Your instructions –
Under this line are the records; write out word for word the part that begins at the line containing "You are a GUI" and ends at the line containing "肛门湿疹找上门了吗？ (754, 1125)", and no more.

Data extracted from a collection
/---

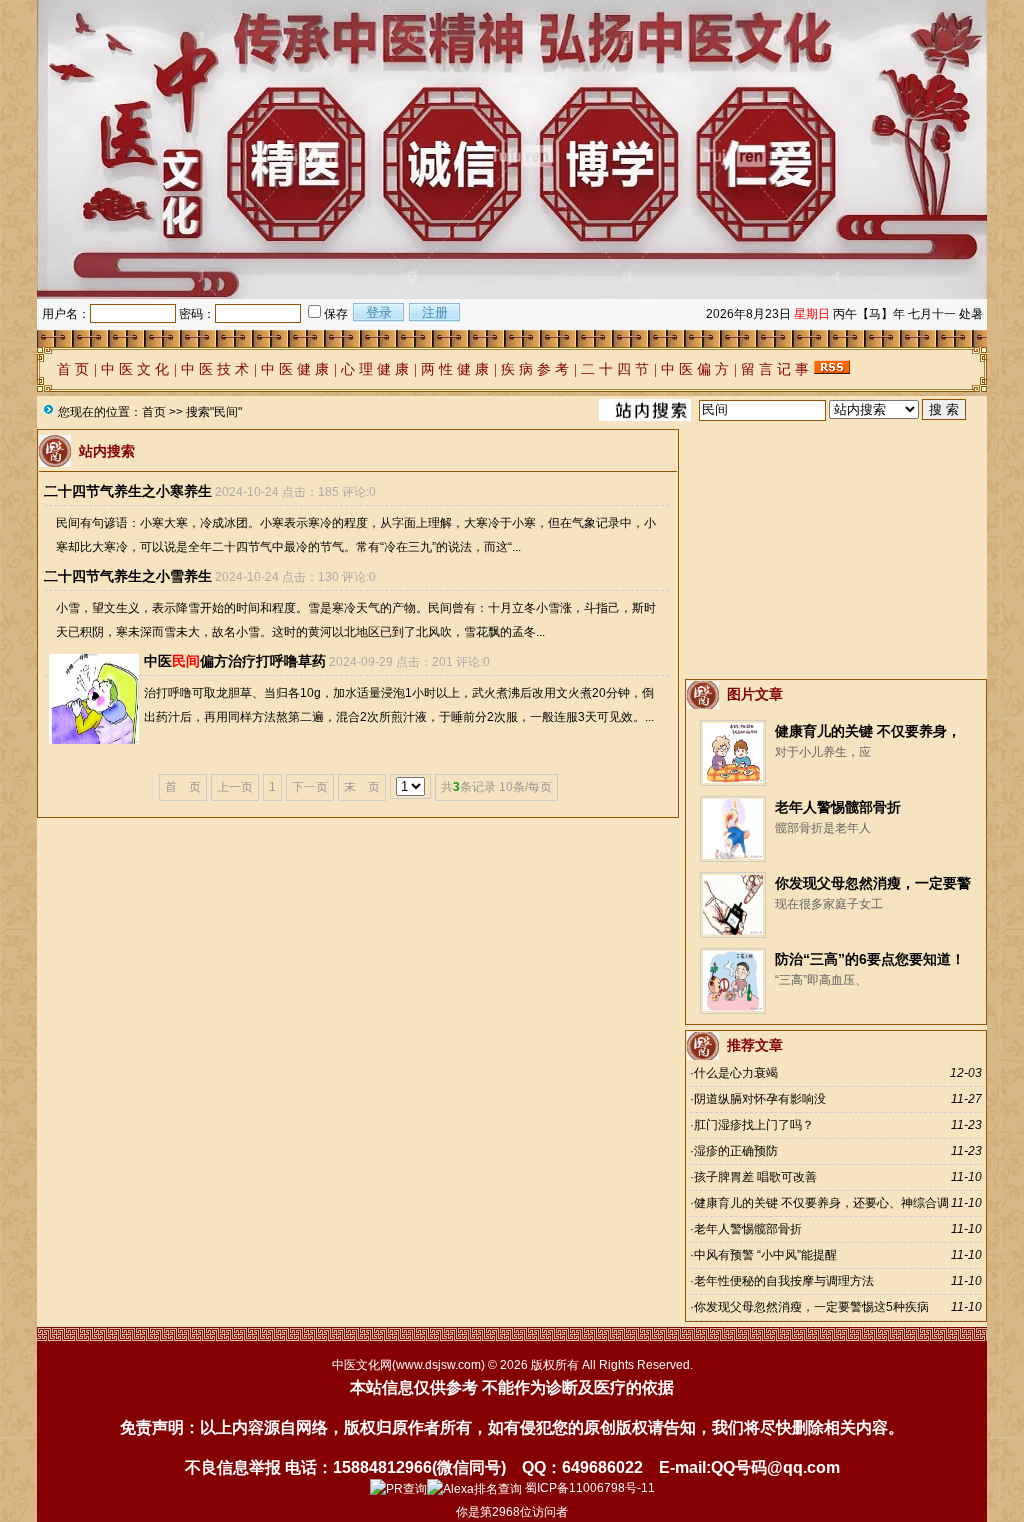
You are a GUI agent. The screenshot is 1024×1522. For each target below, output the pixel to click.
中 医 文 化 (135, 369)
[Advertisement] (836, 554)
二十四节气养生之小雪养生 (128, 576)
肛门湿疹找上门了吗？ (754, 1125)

\---
/---

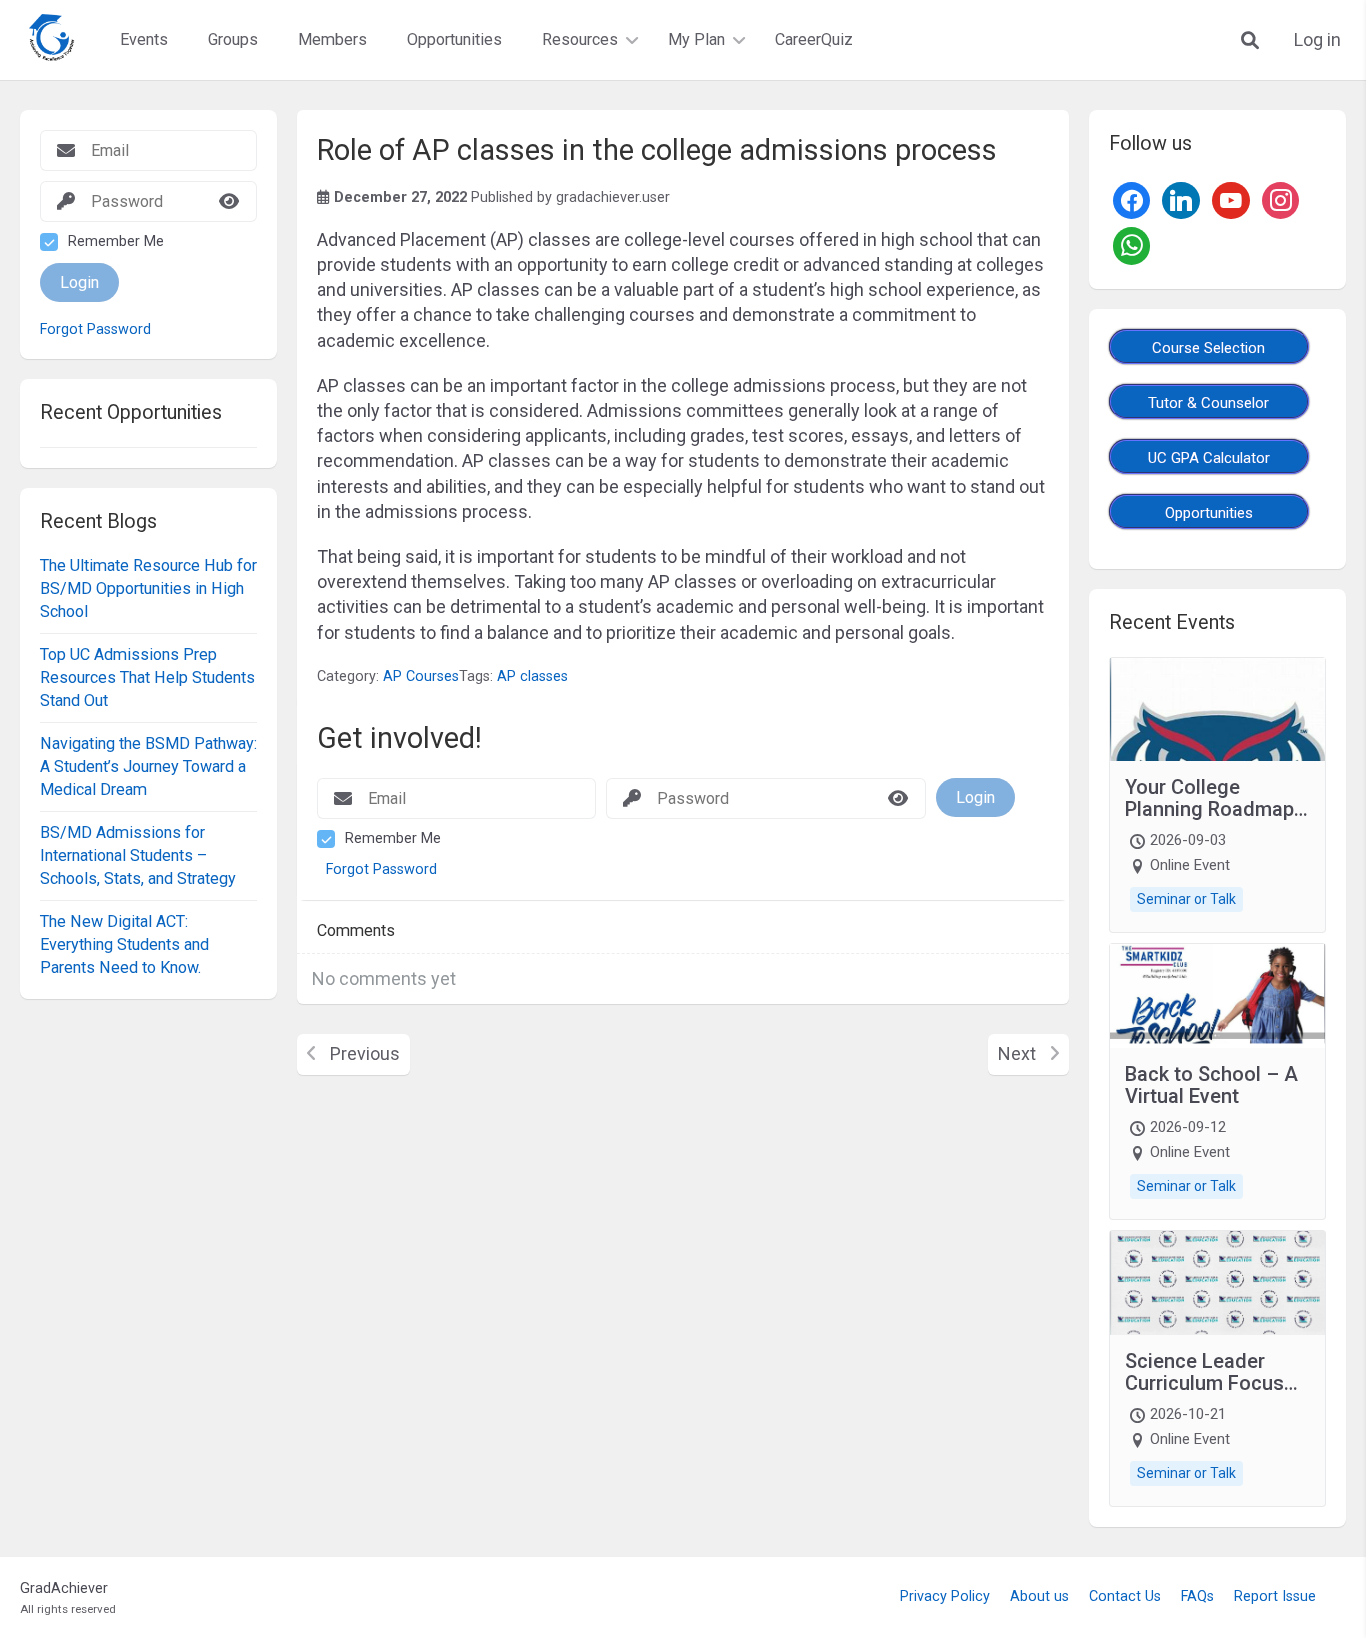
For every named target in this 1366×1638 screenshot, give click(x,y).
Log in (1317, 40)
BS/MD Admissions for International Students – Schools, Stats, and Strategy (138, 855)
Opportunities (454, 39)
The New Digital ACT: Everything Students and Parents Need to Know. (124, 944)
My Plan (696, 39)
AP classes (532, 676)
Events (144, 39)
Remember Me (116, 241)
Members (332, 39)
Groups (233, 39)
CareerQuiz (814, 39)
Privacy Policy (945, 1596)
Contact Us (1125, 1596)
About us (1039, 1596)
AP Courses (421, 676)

\---

Answer to this exercise –
You are a GUI agent. The screenshot is 1024×1522. For each target below, output the pixel to click.
中 医 文 化 (135, 369)
[Advertisement] (836, 554)
二十四节气养生之小雪养生 (128, 576)
肛门湿疹找上门了吗？ (754, 1125)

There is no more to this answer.